How to complete this task
Return every line from the one with "Enviar entrada por" through the one with "Kruk Regelbaar Volwassenen Vf-med (263, 1860)", inclusive, exactly as it appears below.
(Beginning of Dataset records)
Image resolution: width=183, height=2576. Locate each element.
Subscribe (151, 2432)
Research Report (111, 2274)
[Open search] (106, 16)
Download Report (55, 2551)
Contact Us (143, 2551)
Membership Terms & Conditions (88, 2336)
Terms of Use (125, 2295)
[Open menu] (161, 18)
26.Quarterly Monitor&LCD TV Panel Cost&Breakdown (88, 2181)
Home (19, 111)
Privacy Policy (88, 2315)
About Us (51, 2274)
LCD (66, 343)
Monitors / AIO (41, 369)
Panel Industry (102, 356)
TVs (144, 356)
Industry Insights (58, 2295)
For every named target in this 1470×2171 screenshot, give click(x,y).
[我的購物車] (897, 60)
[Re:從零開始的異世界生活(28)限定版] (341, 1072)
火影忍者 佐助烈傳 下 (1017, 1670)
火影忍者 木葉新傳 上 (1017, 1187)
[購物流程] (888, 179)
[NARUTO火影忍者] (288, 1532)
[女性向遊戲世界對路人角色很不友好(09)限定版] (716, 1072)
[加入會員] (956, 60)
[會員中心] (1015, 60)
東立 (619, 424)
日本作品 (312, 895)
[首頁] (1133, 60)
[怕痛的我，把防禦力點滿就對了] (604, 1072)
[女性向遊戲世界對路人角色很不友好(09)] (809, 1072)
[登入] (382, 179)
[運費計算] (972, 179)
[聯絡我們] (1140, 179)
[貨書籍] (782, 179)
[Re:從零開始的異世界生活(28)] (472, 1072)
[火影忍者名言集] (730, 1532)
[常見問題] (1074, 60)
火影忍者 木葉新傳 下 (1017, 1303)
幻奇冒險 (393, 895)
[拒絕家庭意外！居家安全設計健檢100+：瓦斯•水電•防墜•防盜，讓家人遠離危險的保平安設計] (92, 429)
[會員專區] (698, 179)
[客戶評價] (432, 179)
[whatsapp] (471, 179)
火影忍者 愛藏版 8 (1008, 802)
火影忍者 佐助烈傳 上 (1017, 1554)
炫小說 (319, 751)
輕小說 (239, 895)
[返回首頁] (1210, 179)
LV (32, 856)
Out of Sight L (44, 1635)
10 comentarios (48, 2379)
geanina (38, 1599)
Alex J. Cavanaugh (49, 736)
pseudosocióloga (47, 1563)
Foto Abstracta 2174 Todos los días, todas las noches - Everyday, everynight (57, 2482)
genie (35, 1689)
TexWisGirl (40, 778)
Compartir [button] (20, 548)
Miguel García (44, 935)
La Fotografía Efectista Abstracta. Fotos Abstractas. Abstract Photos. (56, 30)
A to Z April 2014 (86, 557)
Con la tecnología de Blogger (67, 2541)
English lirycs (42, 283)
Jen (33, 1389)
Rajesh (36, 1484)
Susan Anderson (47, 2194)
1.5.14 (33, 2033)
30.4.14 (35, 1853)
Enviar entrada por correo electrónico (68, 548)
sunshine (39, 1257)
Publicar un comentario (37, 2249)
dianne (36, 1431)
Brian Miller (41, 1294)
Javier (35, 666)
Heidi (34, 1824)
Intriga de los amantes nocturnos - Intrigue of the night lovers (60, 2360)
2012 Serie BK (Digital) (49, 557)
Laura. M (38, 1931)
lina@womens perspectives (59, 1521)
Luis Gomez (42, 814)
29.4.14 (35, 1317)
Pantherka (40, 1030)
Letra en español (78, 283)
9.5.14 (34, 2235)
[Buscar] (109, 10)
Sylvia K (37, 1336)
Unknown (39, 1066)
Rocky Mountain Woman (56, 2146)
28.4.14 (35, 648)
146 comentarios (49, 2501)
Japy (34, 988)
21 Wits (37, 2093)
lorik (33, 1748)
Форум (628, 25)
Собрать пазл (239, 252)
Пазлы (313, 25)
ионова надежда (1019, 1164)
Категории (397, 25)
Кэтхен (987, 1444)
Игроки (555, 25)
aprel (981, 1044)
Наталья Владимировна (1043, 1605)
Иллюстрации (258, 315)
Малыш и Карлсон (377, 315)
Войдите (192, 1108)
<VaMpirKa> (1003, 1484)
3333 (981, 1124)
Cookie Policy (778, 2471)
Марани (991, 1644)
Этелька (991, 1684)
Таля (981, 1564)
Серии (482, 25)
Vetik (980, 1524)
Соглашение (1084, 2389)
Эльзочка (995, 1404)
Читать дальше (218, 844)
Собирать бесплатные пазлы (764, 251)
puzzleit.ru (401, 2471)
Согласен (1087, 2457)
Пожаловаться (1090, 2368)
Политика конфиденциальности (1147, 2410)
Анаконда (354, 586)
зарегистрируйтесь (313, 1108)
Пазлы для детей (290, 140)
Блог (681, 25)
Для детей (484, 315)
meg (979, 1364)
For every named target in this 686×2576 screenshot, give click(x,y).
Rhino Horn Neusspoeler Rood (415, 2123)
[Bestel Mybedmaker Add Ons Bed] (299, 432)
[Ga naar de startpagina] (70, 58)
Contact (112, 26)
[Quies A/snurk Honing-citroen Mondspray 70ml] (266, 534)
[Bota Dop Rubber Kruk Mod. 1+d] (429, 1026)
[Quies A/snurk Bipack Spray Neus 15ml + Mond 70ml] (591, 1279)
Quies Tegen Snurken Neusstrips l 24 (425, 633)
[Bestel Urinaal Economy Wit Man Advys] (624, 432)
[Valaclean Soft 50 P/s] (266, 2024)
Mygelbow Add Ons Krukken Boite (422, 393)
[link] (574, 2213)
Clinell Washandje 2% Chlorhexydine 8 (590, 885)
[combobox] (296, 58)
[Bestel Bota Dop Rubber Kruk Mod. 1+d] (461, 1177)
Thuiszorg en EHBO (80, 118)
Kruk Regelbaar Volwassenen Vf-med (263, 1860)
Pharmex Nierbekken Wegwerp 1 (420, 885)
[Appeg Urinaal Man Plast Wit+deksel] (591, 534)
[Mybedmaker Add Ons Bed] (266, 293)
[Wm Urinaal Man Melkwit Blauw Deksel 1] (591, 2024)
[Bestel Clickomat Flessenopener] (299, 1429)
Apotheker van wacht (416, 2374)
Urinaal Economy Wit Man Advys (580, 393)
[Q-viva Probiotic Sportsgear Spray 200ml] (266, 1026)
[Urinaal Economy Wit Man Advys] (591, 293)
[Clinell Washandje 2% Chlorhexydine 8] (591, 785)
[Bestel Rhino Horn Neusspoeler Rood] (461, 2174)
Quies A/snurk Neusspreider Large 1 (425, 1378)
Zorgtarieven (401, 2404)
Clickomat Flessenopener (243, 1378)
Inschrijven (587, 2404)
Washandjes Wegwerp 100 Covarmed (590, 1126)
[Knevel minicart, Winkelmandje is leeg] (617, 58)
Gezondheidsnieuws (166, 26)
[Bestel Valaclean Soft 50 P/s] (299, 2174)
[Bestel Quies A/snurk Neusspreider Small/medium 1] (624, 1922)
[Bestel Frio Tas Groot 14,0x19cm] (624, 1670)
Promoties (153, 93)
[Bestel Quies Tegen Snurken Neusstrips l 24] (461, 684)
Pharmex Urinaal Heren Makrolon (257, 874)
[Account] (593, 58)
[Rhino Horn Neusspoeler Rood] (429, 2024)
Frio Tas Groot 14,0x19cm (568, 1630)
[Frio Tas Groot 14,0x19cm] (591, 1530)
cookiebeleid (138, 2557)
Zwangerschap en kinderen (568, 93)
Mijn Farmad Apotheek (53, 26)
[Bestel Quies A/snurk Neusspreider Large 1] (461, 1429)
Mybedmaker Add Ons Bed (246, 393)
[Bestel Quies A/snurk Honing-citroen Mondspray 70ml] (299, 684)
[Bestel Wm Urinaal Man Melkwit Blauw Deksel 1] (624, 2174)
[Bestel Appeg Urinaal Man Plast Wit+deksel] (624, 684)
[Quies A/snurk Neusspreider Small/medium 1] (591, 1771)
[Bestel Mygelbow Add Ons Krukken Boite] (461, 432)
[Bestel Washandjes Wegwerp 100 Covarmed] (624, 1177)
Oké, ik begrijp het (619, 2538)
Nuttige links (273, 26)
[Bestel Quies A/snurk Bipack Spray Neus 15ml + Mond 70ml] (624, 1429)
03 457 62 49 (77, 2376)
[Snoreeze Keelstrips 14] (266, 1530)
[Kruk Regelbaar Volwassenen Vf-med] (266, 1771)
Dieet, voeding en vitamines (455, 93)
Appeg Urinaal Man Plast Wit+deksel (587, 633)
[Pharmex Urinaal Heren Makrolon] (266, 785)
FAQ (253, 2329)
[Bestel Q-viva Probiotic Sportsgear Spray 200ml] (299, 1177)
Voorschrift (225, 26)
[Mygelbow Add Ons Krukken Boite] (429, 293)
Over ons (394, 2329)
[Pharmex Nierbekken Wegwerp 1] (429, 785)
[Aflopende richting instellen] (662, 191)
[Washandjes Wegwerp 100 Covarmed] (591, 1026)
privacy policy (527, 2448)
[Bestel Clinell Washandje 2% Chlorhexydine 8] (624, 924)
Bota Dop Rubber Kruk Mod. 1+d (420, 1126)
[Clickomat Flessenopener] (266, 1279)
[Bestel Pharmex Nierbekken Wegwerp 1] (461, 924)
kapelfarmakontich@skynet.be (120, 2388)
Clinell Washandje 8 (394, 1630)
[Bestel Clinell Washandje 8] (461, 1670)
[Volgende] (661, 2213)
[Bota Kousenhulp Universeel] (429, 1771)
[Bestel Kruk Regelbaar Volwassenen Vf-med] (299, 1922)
(End of Dataset records)
Worked solution
Enviar entrada por correo electrónico (68, 548)
sunshine (39, 1257)
Publicar un comentario (37, 2249)
dianne (36, 1431)
Brian Miller (41, 1294)
Javier (35, 666)
Heidi (34, 1824)
Intriga de los amantes nocturnos - Intrigue of the night lovers (60, 2360)
2012 Serie BK (Digital) (49, 557)
Laura. M (38, 1931)
lina@womens perspectives (59, 1521)
Luis Gomez (42, 814)
29.4.14 (35, 1317)
Pantherka (40, 1030)
Letra en español (78, 283)
9.5.14 (34, 2235)
[Buscar] (109, 10)
Sylvia K (37, 1336)
Unknown (39, 1066)
Rocky Mountain Woman (56, 2146)
28.4.14 (35, 648)
146 comentarios (49, 2501)
Japy (34, 988)
21 Wits (37, 2093)
lorik (33, 1748)
Форум (628, 25)
Собрать пазл (239, 252)
Пазлы (313, 25)
ионова надежда (1019, 1164)
Категории (397, 25)
Кэтхен (987, 1444)
Игроки (555, 25)
aprel (981, 1044)
Наталья Владимировна (1043, 1605)
Иллюстрации (258, 315)
Малыш и Карлсон (377, 315)
Войдите (192, 1108)
<VaMpirKa> (1003, 1484)
3333 (981, 1124)
Cookie Policy (778, 2471)
Марани (991, 1644)
Этелька (991, 1684)
Таля (981, 1564)
Серии (482, 25)
Vetik (980, 1524)
Соглашение (1084, 2389)
Эльзочка (995, 1404)
Читать дальше (218, 844)
Собирать бесплатные пазлы (764, 251)
puzzleit.ru (401, 2471)
Согласен (1087, 2457)
Пожаловаться (1090, 2368)
Политика конфиденциальности (1147, 2410)
Анаконда (354, 586)
зарегистрируйтесь (313, 1108)
Пазлы для детей (290, 140)
Блог (681, 25)
Для детей (484, 315)
meg (979, 1364)
For every named target in this 686×2576 screenshot, give click(x,y).
Rhino Horn Neusspoeler Rood (415, 2123)
[Bestel Mybedmaker Add Ons Bed] (299, 432)
[Ga naar de startpagina] (70, 58)
Contact (112, 26)
[Quies A/snurk Honing-citroen Mondspray 70ml] (266, 534)
[Bota Dop Rubber Kruk Mod. 1+d] (429, 1026)
[Quies A/snurk Bipack Spray Neus 15ml + Mond 70ml] (591, 1279)
Quies Tegen Snurken Neusstrips l 24 (425, 633)
[Bestel Urinaal Economy Wit Man Advys] (624, 432)
[Valaclean Soft 50 P/s] (266, 2024)
Mygelbow Add Ons Krukken Boite (422, 393)
[link] (574, 2213)
Clinell Washandje 2% Chlorhexydine 8 (590, 885)
[combobox] (296, 58)
[Bestel Bota Dop Rubber Kruk Mod. 1+d] (461, 1177)
Thuiszorg en EHBO (80, 118)
Kruk Regelbaar Volwassenen Vf-med (263, 1860)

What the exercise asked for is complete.